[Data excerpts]
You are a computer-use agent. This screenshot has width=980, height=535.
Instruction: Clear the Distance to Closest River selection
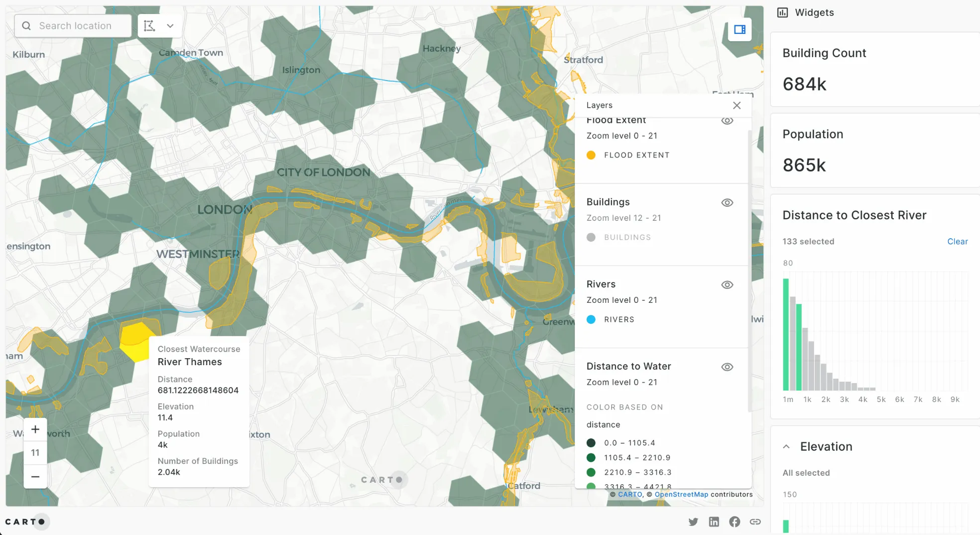click(957, 242)
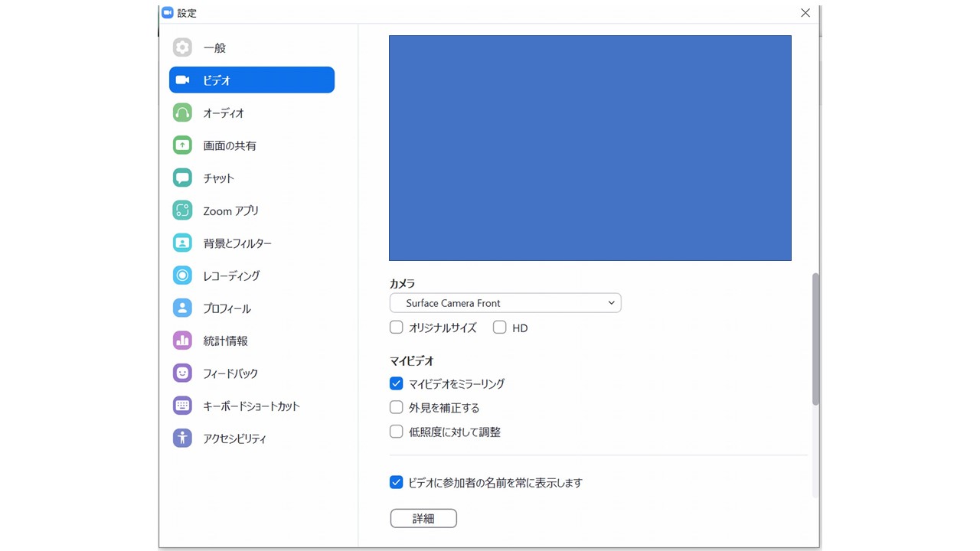Enable the HD video checkbox
The image size is (980, 551).
click(x=499, y=327)
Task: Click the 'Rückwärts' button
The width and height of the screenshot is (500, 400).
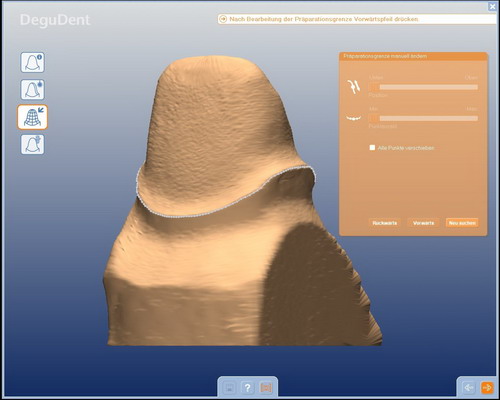Action: pos(385,223)
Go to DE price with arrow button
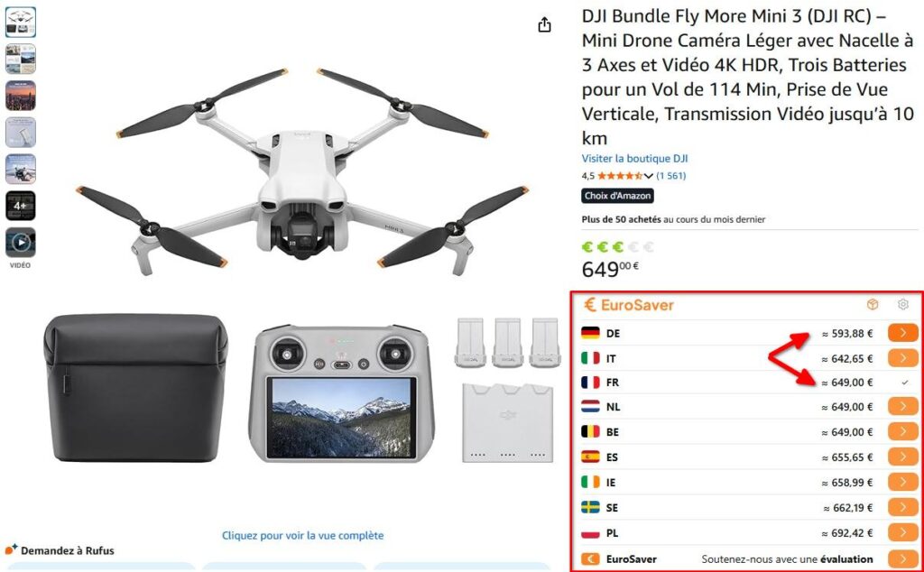Screen dimensions: 924x572 click(903, 333)
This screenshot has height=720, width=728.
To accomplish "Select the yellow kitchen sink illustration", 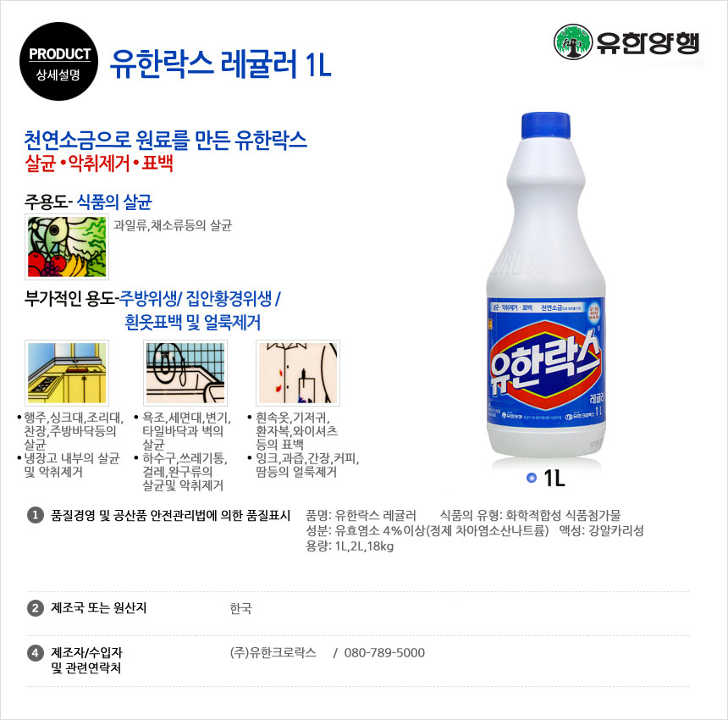I will [67, 373].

Exercise directions | For every line above that includes the word "This", return the line.

Written answer |
You are a computer-use agent. This screenshot has width=980, height=535.
This screenshot has height=720, width=728.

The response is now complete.